Set up a spreadsheet for royalties. You’ll want to include a page for each book with columns for each retailer showing your total book sales and total pages read (for subscription services such as Scribd and Kindle Unlimited)  as well as a page where each retailer’s numbers are totaled. The running total at the bottom of each column will make it easy to answer when your mom asks you how many books you sold.

International Standard Book Numbers (ISBN)

As an authorpreneur, you are publishing books. That means you need ISBNs. Don’t let anyone tell you they’re not required—most retailers require them, in fact. They are the mechanism by which book sales are tracked, so if you ever hope to see your book on a bestseller list, buy and use them. This also ensures that you (or your company) will be listed as the publisher and not some book retailer. Oh, and they’re deductible.

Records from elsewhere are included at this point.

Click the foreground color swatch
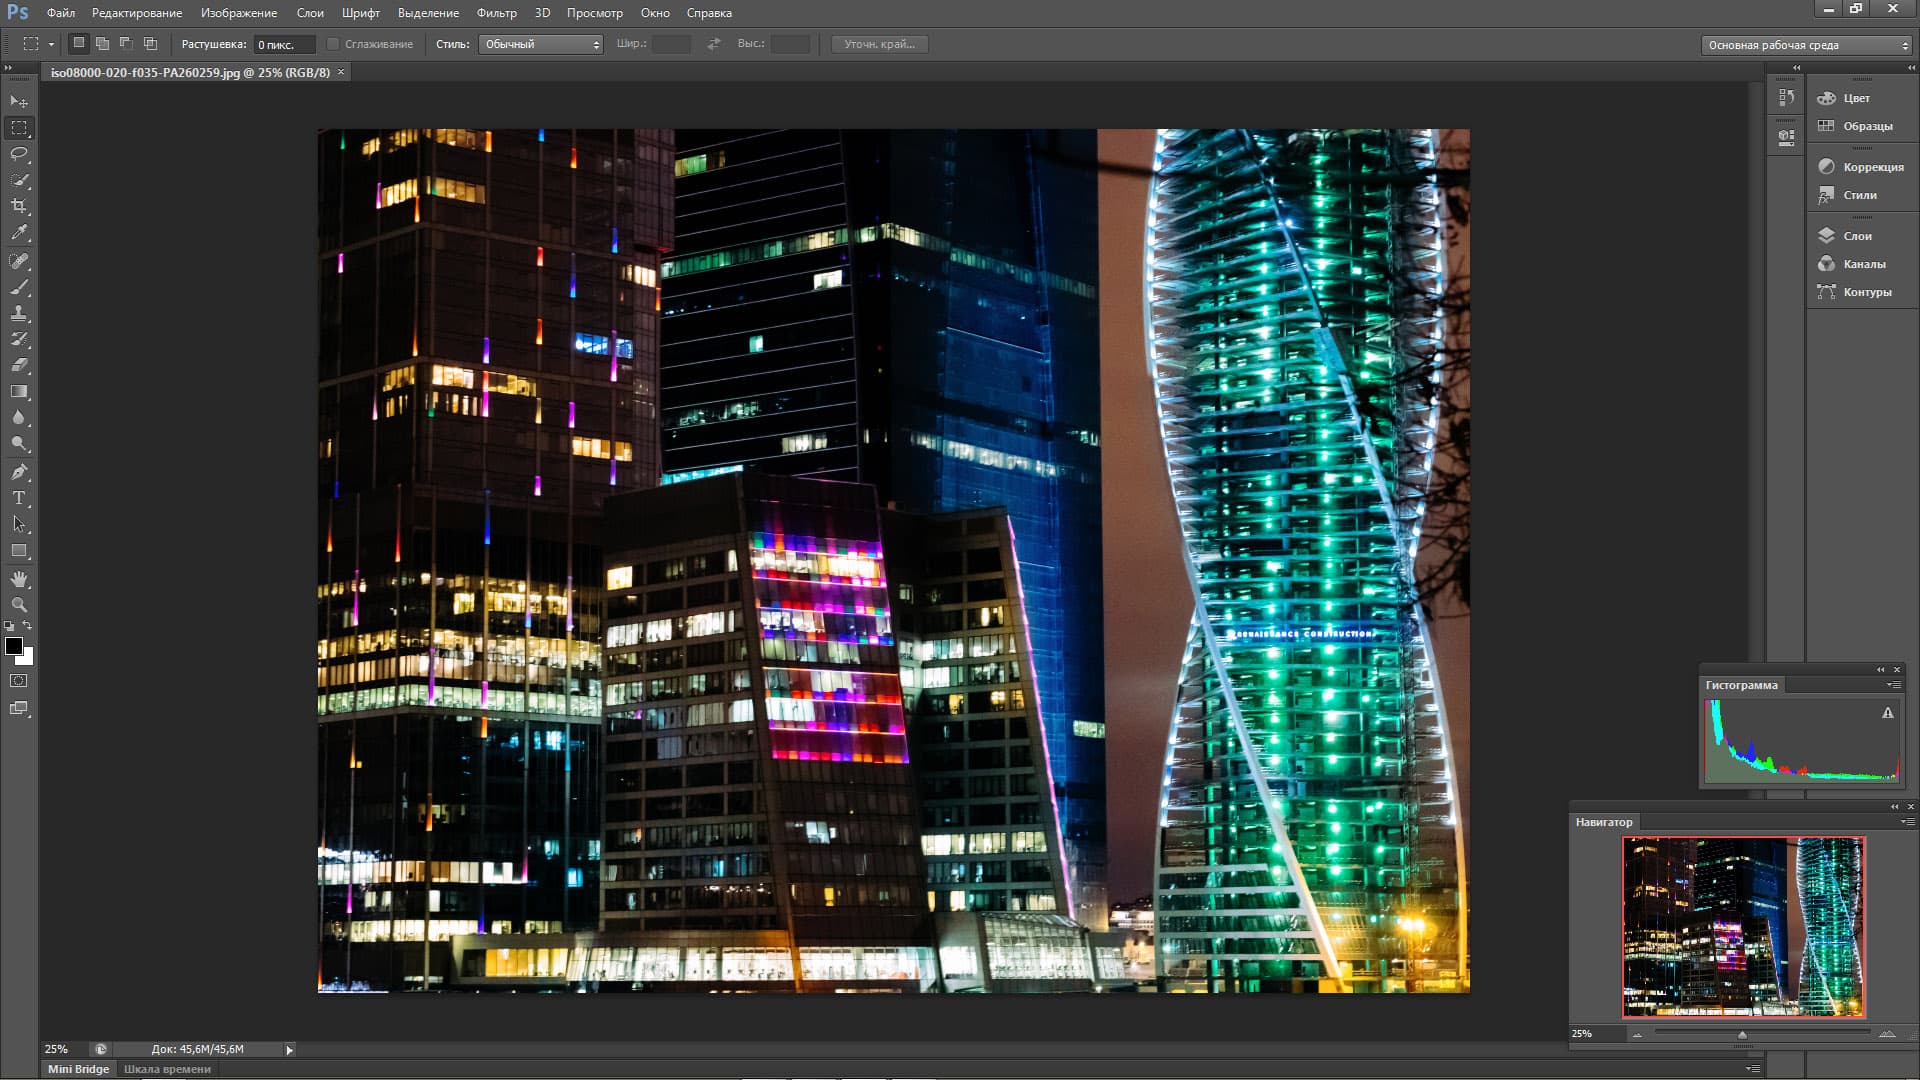This screenshot has height=1080, width=1920. 14,646
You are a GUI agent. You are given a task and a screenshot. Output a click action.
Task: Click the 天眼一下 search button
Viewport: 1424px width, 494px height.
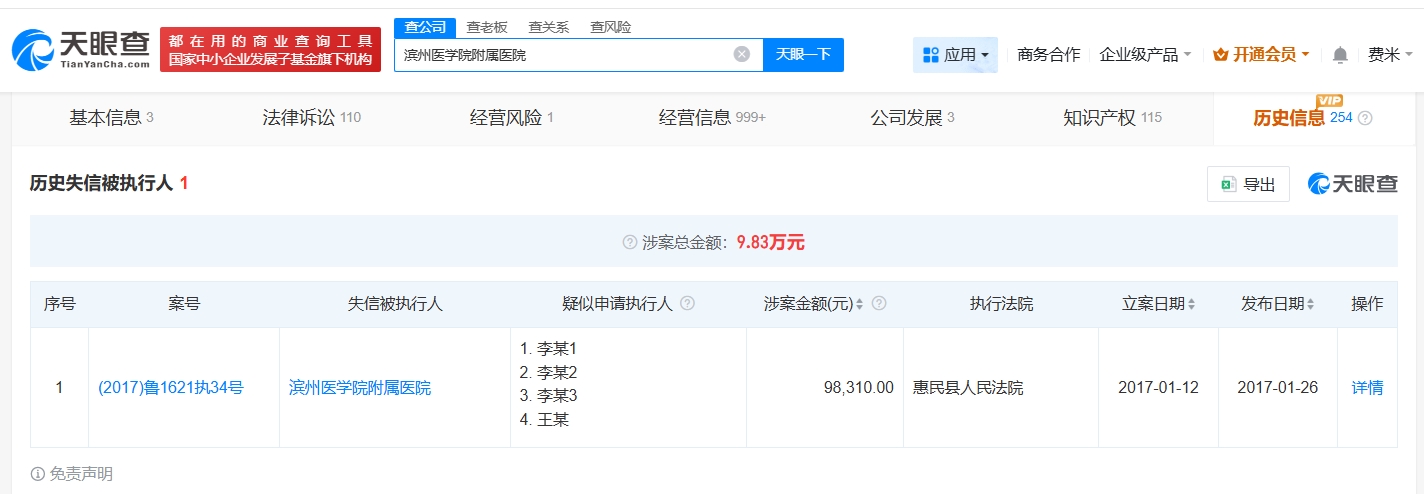pyautogui.click(x=803, y=55)
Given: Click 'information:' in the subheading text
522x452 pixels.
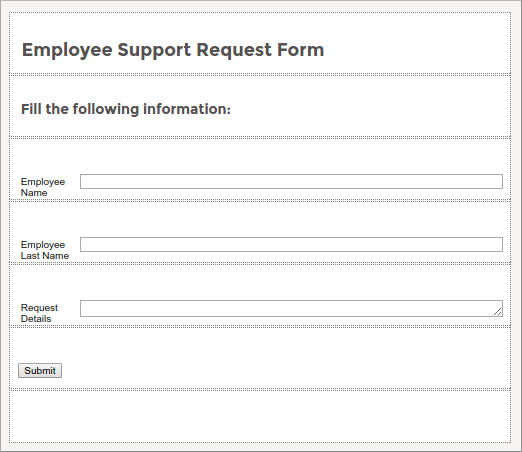Looking at the screenshot, I should [187, 109].
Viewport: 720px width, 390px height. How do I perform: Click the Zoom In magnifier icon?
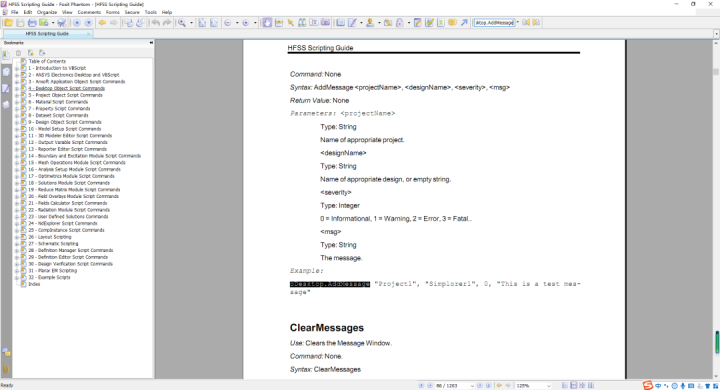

Each book format requires a number (ePub, paperback, hard cover edition, and audiobook). The only exception? Mobi files for Amazon. They are assigned an ASIN by the retailer, so there’s no need to “spend” an ISBN on that format.

To purchase ISBNs, set up an account at Bowker and register your imprint name at http://myidentifiers.com. Bowker frequently offers discounts, so wait for a sale and buy ten or 100 ISBNs at a time.

Once you have your ISBNs, go to http://myidentifiers.com. Sign in and choose My Account > Manage ISBNS to assign each number to a specific book and its format (once you finish writing them but before you publish).

For each number, there are four “pages” of online information to provide. You need only fill in the fields marked with a red *, including the book’s title and book description (this can be the book blurb). Upload a cover file as well as a PDF of your manuscript. Other information you need to provide includes the contributor information (author), format and size, genre, sales and pricing. Your user interface on myIdentifiers will show a green icon next to an ISBN listing if your book’s information is complete. If you see red, it means a required field needs to be completed.